- IATA: none; ICAO: none; FAA LID: Y03;

Summary
- Airport type: Public
- Owner: City of Springfield
- Serves: Springfield, South Dakota
- Elevation AMSL: 1,324 ft / 404 m
- Coordinates: 42°52′48″N 097°54′04″W﻿ / ﻿42.88000°N 97.90111°W

Map
- Y03 Location of airport in South DakotaY03Y03 (the United States)

Runways
| Direction | Length |  | Surface |
| ft | m |
| 15/33 | 3,500 | 1,067 | Asphalt |
| 1/19 | 1,900 | 579 | Turf |

Statistics (2011)
- Aircraft operations: 4,166
- Based aircraft: 13
- Source: Federal Aviation Administration

= Springfield Municipal Airport (South Dakota) =

Springfield Municipal Airport is a city-owned, public-use airport located one nautical mile (2 km) north of the central business district of Springfield, a city in Bon Homme County, South Dakota, United States.
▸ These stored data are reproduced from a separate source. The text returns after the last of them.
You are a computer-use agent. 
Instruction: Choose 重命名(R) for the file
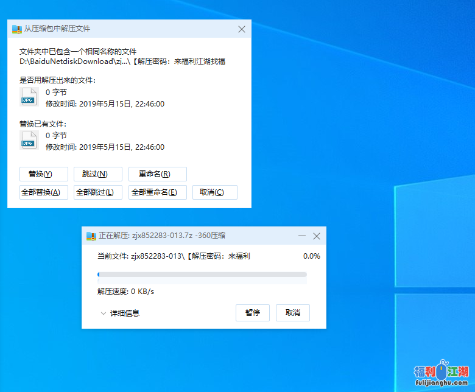tap(157, 174)
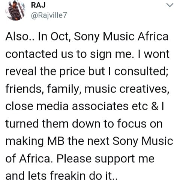
Task: Click the line "turned them down to focus on"
Action: pyautogui.click(x=84, y=124)
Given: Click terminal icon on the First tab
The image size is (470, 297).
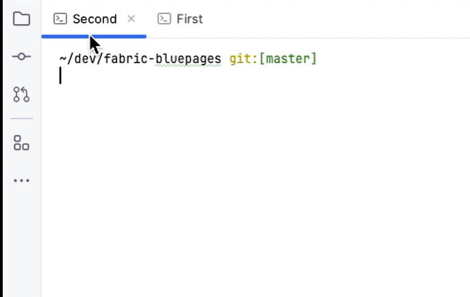Looking at the screenshot, I should click(x=164, y=19).
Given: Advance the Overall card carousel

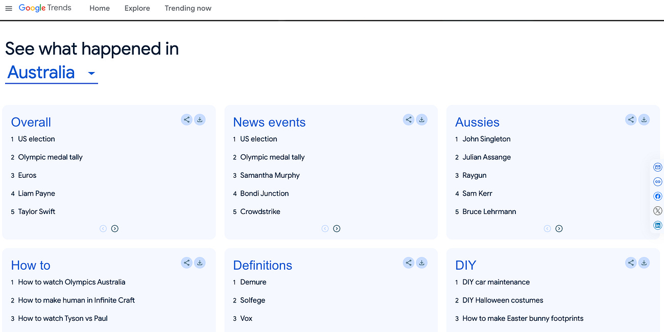Looking at the screenshot, I should pos(115,228).
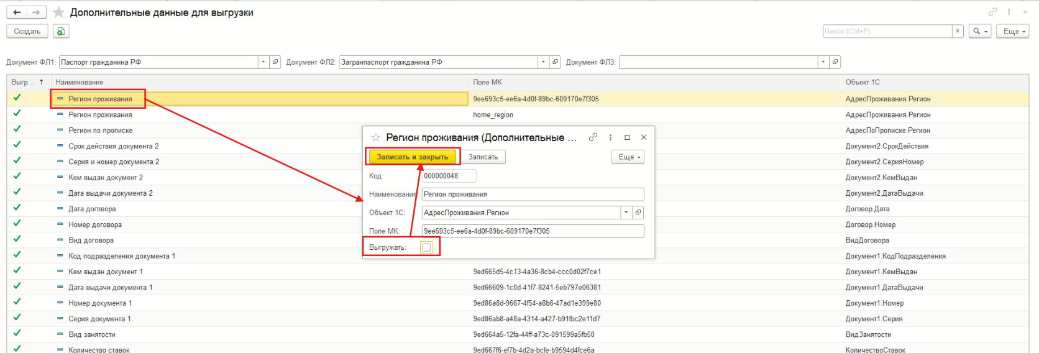The width and height of the screenshot is (1039, 353).
Task: Sort by the Поле МК column header
Action: click(487, 82)
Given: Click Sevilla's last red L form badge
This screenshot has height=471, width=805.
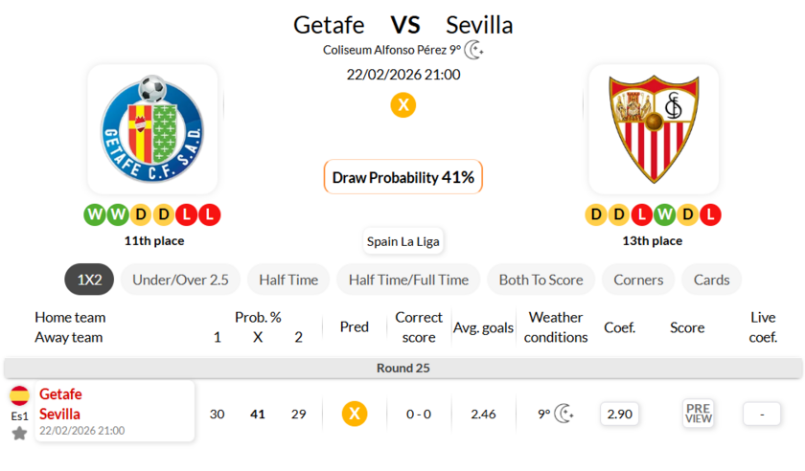Looking at the screenshot, I should pos(710,214).
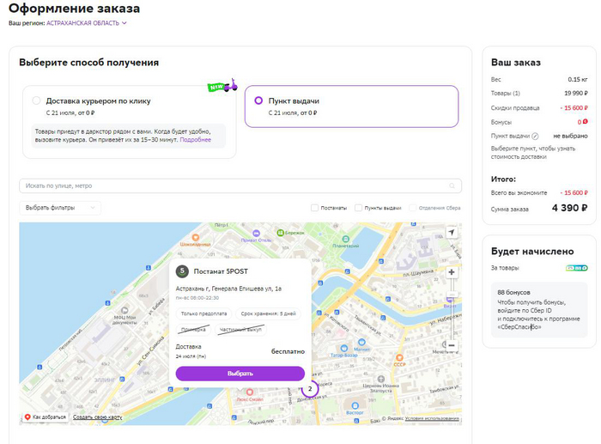Click the cluster marker numbered 2

(310, 389)
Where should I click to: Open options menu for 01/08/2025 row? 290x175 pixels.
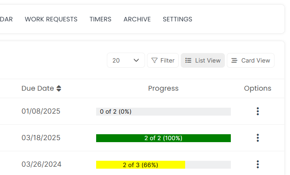(258, 111)
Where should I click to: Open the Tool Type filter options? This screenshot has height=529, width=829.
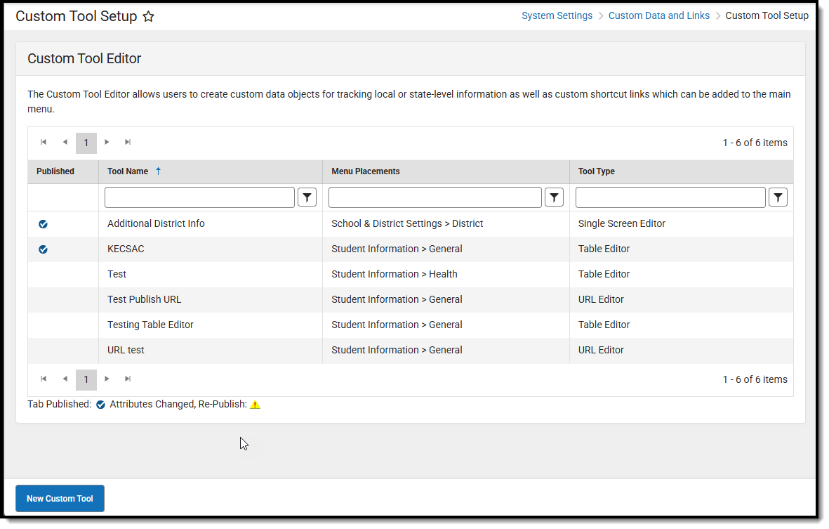pos(778,197)
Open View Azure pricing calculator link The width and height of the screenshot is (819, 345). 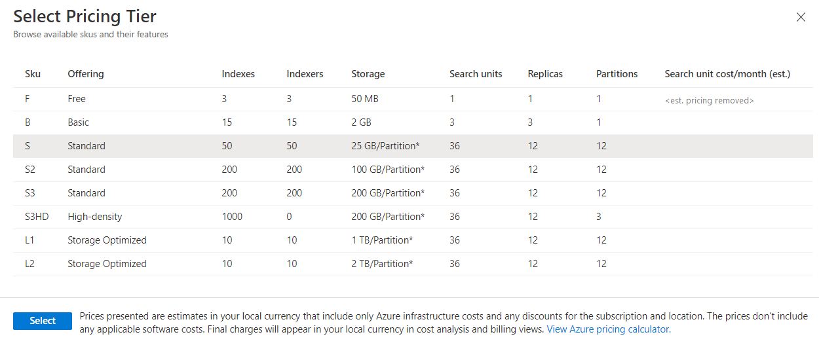coord(609,329)
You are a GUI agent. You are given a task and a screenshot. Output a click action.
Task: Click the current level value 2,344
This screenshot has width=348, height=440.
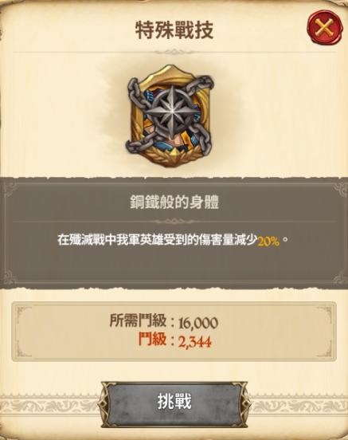[x=194, y=342]
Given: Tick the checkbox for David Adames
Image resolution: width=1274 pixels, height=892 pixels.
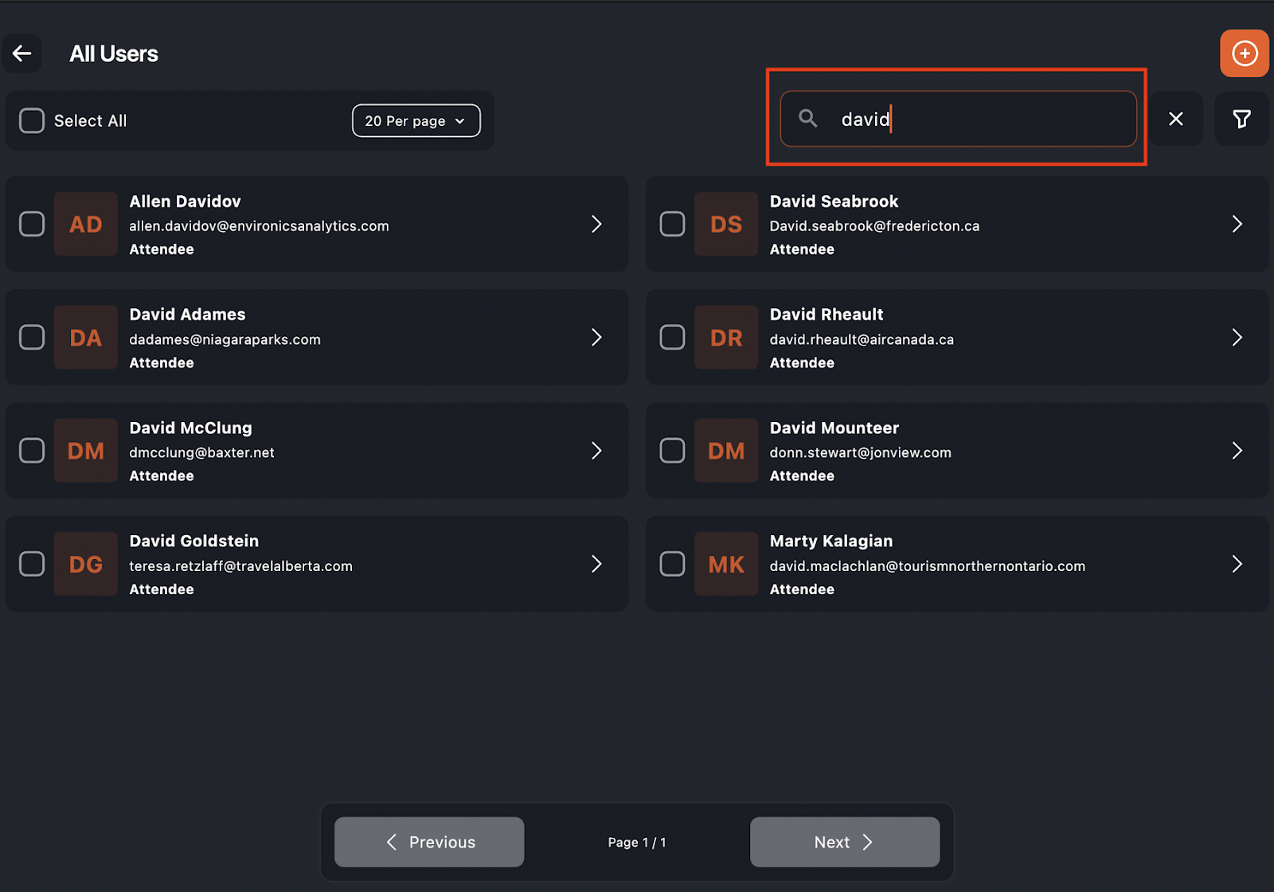Looking at the screenshot, I should (32, 338).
It is included in the National Plan of Integrated Airport Systems for 2011–2015, which categorized it as a general aviation facility.

On August 10, 2019, the airport was renamed Springfield Municipal Airport, Lindeman Field, after Theodore Lindeman, a South Dakota native and WWII Navy pilot.

== Facilities and aircraft ==
Springfield Municipal Airport covers an area of 136 acres (55 ha) at an elevation of 1,324 feet (404 m) above mean sea level. It has two runways: 15/33 is 3,500 by 60 feet (1,067 x 18 m) with an asphalt surface and 1/19 is 1,900 by 100 feet (579 x 30 m) with a turf surface.

For the 12-month period ending September 29, 2011, the airport had 4,166 aircraft operations, an average of 11 per day: 99.9% general aviation and 0.1% air taxi. At that time there were 13 aircraft based at this airport: 92% single-engine and 8% helicopter.